Passage

——————————

What might be even more surprising is that the FDA doesn't even have the authority to require a company like Pfizer to notify the public once a recall has been issued. Again, it can only advise the company to alert the public. Yet in the case of Pfizer's voluntary birth control recall, the FDA failed to advise Pfizer to notify consumers and the media until a month after the recall had been issued.
When we asked Burgess of the FDA why the agency waited so long, she replied in an email: The "FDA evaluates the information associated to a recall submitted by a company to assure a recall is addressed adequately. After this evaluation and requesting additional information FDA determined that press was appropriate in this situation."
"That doesn't make any sense," said Dr. Sidney Wolfe, director of the Health Research Group at the non-profit watchdog Public Citizen. "The recall is either valid or not. If it's valid, the FDA should be doing whatever they can to announce it. It's inexcusable and it's a betrayal of the fact that the FDA is a part of the public health service."
George W. Conk, an adjunct professor at Fordham University School of Law and a products liability expert, agreed that both the FDA and Pfizer should have acted sooner to alert the public "because it would've had an immediate effect."
Asked why Pfizer waited a month after the recall to alert consumers and the media, Kristen Neese, the company's senior director of corporate communications and external affairs, responded via email. Pfizer "acted promptly, and at all times appropriately" to execute the recall "based on the very low level of the defect and our health hazard assessment, which indicated a low risk to patient safety," she said.
But public health and product liability experts noted that while these pills didn't contain dangerous, life-threatening chemicals, women who may become pregnant as a result probably won't find this defect "low level" or the effects on their bodies, psyches, and lives merely "low risk."

——————————

[Dataset entries]
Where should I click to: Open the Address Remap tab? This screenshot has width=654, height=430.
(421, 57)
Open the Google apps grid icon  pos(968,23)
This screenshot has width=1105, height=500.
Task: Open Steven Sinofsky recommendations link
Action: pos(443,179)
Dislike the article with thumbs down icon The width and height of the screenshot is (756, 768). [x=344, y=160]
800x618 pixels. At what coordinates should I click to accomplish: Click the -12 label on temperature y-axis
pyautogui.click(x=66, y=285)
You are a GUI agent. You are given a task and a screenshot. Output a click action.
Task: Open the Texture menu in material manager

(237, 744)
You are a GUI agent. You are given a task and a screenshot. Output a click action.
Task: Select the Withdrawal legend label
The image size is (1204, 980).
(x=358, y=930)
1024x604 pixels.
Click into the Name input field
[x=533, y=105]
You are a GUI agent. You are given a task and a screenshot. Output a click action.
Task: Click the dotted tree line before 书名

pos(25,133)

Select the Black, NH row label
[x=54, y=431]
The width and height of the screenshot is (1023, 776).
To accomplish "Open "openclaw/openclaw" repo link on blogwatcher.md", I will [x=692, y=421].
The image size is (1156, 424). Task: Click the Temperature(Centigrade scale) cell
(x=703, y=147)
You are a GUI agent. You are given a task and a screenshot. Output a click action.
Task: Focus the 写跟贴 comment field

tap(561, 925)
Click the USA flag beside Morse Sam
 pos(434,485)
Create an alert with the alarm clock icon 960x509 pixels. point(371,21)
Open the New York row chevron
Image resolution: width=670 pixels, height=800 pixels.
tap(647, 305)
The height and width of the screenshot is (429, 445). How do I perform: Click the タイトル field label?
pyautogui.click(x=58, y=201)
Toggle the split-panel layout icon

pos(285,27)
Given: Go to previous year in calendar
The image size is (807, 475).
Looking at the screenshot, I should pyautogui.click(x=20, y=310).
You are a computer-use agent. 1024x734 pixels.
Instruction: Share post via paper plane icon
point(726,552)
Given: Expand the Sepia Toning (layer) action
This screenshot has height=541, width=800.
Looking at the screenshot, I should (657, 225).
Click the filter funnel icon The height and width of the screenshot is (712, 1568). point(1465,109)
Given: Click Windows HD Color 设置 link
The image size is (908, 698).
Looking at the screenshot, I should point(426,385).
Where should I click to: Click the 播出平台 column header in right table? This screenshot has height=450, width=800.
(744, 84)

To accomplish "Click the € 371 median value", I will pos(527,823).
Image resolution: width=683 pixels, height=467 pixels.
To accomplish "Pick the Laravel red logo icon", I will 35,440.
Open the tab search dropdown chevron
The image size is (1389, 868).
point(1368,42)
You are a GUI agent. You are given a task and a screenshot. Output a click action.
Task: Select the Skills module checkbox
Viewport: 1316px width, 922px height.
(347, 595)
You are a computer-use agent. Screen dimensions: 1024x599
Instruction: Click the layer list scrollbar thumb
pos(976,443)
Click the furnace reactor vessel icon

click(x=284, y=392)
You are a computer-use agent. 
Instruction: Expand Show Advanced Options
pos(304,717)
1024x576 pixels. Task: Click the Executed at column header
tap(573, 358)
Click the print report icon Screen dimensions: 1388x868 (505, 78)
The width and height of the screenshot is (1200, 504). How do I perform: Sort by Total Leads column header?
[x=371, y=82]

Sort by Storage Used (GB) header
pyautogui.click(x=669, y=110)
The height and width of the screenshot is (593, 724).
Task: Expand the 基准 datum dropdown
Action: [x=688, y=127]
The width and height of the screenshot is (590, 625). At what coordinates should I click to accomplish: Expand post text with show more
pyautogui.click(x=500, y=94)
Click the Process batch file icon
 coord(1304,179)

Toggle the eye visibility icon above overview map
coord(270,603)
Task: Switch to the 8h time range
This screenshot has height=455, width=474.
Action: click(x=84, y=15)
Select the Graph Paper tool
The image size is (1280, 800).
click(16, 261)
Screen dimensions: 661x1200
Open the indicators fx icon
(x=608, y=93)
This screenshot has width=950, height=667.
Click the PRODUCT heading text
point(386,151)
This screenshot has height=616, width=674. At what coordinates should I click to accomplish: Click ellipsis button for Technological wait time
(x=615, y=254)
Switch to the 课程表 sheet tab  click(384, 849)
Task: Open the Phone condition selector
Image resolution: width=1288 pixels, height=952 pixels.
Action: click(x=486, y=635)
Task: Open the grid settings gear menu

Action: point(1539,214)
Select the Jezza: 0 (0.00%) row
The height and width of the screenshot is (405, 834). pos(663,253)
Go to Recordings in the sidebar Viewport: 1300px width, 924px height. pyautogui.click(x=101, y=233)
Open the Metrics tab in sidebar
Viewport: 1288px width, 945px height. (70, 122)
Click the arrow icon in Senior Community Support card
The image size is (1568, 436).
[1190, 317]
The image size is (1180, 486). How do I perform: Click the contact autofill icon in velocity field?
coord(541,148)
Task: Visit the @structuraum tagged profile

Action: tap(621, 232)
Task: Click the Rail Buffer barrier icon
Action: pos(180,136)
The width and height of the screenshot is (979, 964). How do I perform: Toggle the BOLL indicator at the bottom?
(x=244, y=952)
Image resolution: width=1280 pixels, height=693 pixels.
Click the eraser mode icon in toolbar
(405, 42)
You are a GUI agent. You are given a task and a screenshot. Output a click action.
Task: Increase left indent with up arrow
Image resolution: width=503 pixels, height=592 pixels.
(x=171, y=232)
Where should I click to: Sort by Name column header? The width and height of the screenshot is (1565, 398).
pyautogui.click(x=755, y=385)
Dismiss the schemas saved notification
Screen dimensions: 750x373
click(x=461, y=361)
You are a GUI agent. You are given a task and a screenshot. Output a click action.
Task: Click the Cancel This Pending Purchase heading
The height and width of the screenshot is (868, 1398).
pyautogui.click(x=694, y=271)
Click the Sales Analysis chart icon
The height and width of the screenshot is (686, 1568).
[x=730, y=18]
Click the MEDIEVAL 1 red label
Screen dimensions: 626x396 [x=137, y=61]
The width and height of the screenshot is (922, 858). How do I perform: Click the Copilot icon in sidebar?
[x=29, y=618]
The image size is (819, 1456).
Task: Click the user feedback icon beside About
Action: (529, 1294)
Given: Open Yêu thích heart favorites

——————————

Things to do
• A. From the passage on the Pfizer birth control recall, quote the words starting at "What might be" and ending at "had been issued.".
• B. Render this sentence from the passage on the Pfizer birth control recall in Spanish: "What might be even more surprising is that the FDA doesn't even have the authority to require a company like Pfizer to notify the public once a recall has been issued."
• C. Proceed with the passage on the Pfizer birth control recall, picking up after its final sentence.

Results in order
• A.
What might be even more surprising is that the FDA doesn't even have the authority to require a company like Pfizer to notify the public once a recall has been issued. Again, it can only advise the company to alert the public. Yet in the case of Pfizer's voluntary birth control recall, the FDA failed to advise Pfizer to notify consumers and the media until a month after the recall had been issued.

• B. Lo que podría resultar aún más sorprendente es que la FDA ni siquiera tiene la autoridad para exigir a una empresa como Pfizer que notifique al público una vez que se ha emitido un retiro del mercado.

• C.
"If it's so low risk, why did they even recall it?" Wolfe said. "There is some risk for obvious reasons, and that's not really an acceptable excuse for delaying the notification." He added: "A preventable pregnancy because someone was too sloppy on the quality control side to put the pills in the right sequence -- that to me is an arrogant judgment to say that's low risk."
Based on its own internal investigation -- or more precisely "statistical sampling," as Neese called it -- Pfizer has also claimed that only about 30 of these one million recalled birth control packets may have been defective.
Asked why Pfizer would recall one million packets if it thought that only about 30 were affected, Neese responded, "Because of our high quality standards, should we identify even one package that does not meet our high standards, we will voluntarily recall the entire lot."
Keith Bodoh of the Qualitest class action found this hard to believe. "If there were only 30 packets that had the defective packaging," Bodoh said, "then you might recall maybe 100, or maybe 1,000, but to recall one million ... it doesn't ring true to me."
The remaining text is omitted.